▶ Document segment
*-*-*

College players may be paid

Jesus Cano, @Juice_Cano

Hang on for a minute...we're trying to find some more stories you might like.


Email This Story






For years, former and current college level student athletes have advocated and fought to get paid for playing sports in their respective leagues and on their school’s team. That may come to an end in 2023 in the state of California — if Governor Newsom signed the bill.

The California State Assembly voted 73-0 in favor of Senate Bill 206, which is being referred to as the Fair Pay to Play Act. If the bill is signed by Gov. Gavin Newsom, players will be entitled to monetary compensation on endorsement deals. 

While big name athletes like Antioch High School alumnus and current Alabama running back Najee Harris and former Duke star Zion Williamson — 2019 NBA No. 1 draft pick received a full ride scholarship, they are not able to make any income during the season, even if they are putting butts in seats.

“The 231 NCAA [National Collegiate Athletic Association] Division 1 schools with data available generated a total of $9.15 billion in revenue during the 2015 fiscal year,” according to  data collected from the U.S. Department of Education.

These players do not receive a check from the school or any major television network for the views they get. Companies like Adidas or Nike do not contact players with any form of payment for selling jerseys with their names on them. 

“It will definitely impact what college players attend as they will go where they can get marketed best and they can sell their name the best,” said LMC soccer head coach Zach Sullivan. “I think it’s fair though as there’s so many great college players who either never really pan out in the pros or have injuries that impact their future.”

In a 2015 interview, then Seattle Seahawks cornerback Richard Sherman went deep into what student athletes do for a school and how much of a toll it took on their wallets.

“Usually my (bank) account was more in the negatives than the positives,” Sherman said in a press conference. “You gotta make decision on whether you get gas for your car or your meal for the day.”  

Of course, the news of the bill does not come with out controversy and does not sit well with the NCAA.

President of the NCAA Mark Emmert sent a letter to two California committees about the bill, expressing that if the state were to sign the bill, it could lead to California schools being prevented from participating in NCAA playoffs. 

Some people feel like it takes away what college sports is about, representing your school.

“I know college football players deserve more but it will take away the point of them working and playing to make it to the NFL. It will take the motivation away and authenticity of college football away,” said LMC linebacker Hemasi Latu.

While this doesn’t effect Los Medanos College athletes at the moment, many students here may try to be in leagues associated with the NCAA. 

Newsom has until Oct. 13 to respond to the bill before it passes through into law without his signature.

*-*-*

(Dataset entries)
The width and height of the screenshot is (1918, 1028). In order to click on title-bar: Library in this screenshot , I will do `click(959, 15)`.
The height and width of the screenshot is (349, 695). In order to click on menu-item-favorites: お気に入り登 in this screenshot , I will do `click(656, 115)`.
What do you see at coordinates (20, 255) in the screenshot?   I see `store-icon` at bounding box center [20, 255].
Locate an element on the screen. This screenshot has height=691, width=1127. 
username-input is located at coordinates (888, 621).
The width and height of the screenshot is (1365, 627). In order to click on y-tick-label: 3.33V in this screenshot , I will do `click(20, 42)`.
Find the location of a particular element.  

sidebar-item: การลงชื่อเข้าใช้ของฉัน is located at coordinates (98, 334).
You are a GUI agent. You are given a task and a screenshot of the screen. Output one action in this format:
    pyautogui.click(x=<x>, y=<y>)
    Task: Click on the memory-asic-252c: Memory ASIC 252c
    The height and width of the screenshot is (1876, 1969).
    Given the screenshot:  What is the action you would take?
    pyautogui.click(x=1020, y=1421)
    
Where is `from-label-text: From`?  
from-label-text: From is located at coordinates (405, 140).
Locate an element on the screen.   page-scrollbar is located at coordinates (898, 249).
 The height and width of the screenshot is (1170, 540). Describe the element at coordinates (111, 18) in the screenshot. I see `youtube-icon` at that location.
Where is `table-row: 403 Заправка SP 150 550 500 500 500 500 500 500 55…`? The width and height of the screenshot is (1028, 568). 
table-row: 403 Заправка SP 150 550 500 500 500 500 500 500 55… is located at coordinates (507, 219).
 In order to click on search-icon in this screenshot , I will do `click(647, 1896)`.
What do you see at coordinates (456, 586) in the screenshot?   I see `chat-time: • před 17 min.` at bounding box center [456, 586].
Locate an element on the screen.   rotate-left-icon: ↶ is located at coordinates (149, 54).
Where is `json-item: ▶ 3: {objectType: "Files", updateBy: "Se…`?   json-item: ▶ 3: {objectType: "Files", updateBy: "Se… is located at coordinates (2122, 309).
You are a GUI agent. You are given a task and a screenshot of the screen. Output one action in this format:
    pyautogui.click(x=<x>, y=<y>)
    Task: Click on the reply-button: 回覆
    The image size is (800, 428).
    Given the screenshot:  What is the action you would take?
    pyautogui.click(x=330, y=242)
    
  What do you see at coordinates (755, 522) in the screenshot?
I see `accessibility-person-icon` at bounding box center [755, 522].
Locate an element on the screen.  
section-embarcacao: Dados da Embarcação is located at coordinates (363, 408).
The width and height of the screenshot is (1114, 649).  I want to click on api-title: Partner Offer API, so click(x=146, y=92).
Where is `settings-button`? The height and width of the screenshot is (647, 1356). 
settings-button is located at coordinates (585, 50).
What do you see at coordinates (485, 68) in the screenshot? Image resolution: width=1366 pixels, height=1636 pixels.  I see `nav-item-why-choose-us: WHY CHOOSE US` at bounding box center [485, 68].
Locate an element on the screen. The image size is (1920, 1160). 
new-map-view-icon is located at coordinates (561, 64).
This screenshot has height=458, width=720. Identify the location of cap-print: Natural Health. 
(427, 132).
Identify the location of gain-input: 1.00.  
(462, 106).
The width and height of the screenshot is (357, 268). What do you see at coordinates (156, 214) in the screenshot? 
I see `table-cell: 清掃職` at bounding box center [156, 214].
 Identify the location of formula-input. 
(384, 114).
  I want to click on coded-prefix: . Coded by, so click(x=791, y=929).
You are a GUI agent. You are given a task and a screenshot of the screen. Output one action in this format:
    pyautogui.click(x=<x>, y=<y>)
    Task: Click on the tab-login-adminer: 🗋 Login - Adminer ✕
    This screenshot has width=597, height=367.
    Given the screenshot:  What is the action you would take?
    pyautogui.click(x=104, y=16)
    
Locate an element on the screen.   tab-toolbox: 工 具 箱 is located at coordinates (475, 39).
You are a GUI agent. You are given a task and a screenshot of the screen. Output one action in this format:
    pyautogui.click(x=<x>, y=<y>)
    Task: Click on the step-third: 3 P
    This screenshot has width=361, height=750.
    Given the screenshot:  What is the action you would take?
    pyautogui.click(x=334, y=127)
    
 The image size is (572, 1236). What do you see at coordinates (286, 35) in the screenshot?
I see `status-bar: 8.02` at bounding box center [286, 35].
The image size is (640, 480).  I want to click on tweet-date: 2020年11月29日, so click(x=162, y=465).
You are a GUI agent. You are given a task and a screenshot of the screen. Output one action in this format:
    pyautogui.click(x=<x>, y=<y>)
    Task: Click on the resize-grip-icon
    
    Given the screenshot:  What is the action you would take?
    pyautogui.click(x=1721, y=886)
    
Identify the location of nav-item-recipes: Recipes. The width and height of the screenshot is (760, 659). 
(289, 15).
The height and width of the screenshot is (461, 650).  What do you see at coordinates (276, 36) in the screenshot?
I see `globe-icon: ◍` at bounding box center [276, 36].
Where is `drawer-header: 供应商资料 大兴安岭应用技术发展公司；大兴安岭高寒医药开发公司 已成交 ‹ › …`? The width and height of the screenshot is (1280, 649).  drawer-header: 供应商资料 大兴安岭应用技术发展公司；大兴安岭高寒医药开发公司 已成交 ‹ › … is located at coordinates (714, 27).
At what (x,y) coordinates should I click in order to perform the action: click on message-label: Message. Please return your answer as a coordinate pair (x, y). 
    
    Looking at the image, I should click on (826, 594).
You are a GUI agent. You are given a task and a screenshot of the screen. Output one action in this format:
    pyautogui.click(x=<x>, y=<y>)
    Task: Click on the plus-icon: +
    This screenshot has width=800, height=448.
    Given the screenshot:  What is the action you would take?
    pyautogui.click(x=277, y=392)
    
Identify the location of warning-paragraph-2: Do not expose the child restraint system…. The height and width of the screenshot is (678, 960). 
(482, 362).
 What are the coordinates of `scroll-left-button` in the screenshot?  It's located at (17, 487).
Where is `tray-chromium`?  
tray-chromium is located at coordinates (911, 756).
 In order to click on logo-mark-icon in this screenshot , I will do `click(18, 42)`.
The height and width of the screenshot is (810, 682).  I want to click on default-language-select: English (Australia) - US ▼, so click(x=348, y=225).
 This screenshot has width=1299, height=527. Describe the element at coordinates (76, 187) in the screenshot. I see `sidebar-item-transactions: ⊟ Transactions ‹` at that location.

*-*-*

▶ Work item
Put this sentence from the article on paying college players into Spanish: "The California State Assembly voted 73-0 in favor of Senate Bill 206, which is being referred to as the Fair Pay to Play Act." The records were taken from a separate source, not from the text.

▶ Result for this task
La Asamblea Estatal de California votó 73 a 0 a favor del Proyecto de Ley 206 del Senado, al que se conoce como Fair Pay to Play Act.